Mary Downing Hahn knows how to write a creepy story, and my students and I love her for it. After we read her novel, Took, last year, we were hooked. So when we saw her new novel, One for Sorrow, we had to jump right in. Naturally, I jumped in first, and I read the book before I passed in on to my eager fourth graders.
One for Sorrow is a historical fiction novel set during the 1918 epidemic of Spanish influenza. The fear of the epidemic sets the tone and drives the dark mood of the story. Told from the perspective of sheltered, Annie, a young girl who made some serious mistakes trying to fit into her new school adds the innocence of a child during this horrifying time.
Annie has just moved to a new town. She longs to have a friend. However, when loner Elise, claims Annie as her new best friend. Annie yearns for anyone else to befriend her. Elise is an odd one. You start off not liking her, just like Annie doesn’t like her. Yet, something lies beneath Elise, a darkness that is sure to come out. And it does come out, in the form of a haunting.
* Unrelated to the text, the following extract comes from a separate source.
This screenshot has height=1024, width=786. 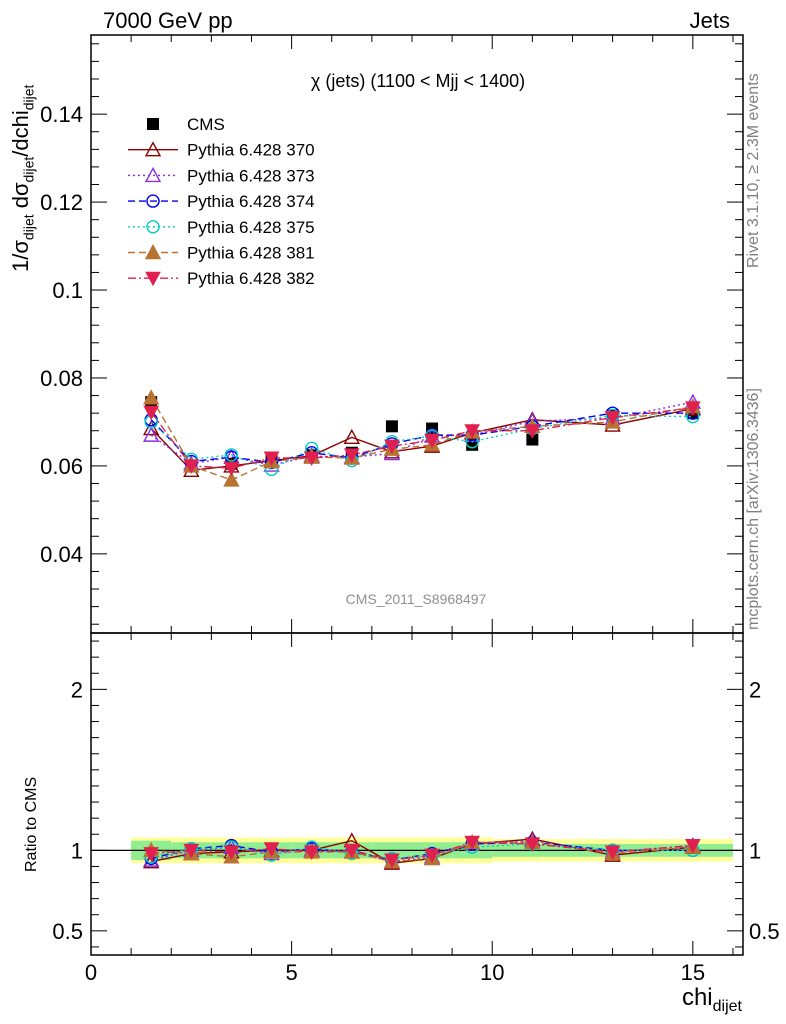 I want to click on ratio-y-tick-label-right: 1, so click(x=755, y=850).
Elise becomes sick with influenza, likely after Annie and a group of mean girls steal her mask. Elise ends up dying and decides to come back and torture those who tortured her. Her first victim for revenge is Annie.
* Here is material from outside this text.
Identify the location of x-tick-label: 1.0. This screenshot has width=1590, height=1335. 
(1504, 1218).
The dark ghost of Elise destroys Annie and her innocence. After Annie loses all control of herself and her inhibitions, Annie’s desperate parents reach out for the help of the local asylum. This just makes Elise’s playing field for Annie’s torture even larger.
If you love a great ghost story, then One for Sorrow is a great option for you. It is also a great option for upper elementary and middle school students. One for Sorrow provides the creepy ghost story, but it refrains from gore and violence. It is a book that I have felt absolutely comfortable handing to my students because I know it provides just the right age-appropriate spookiness.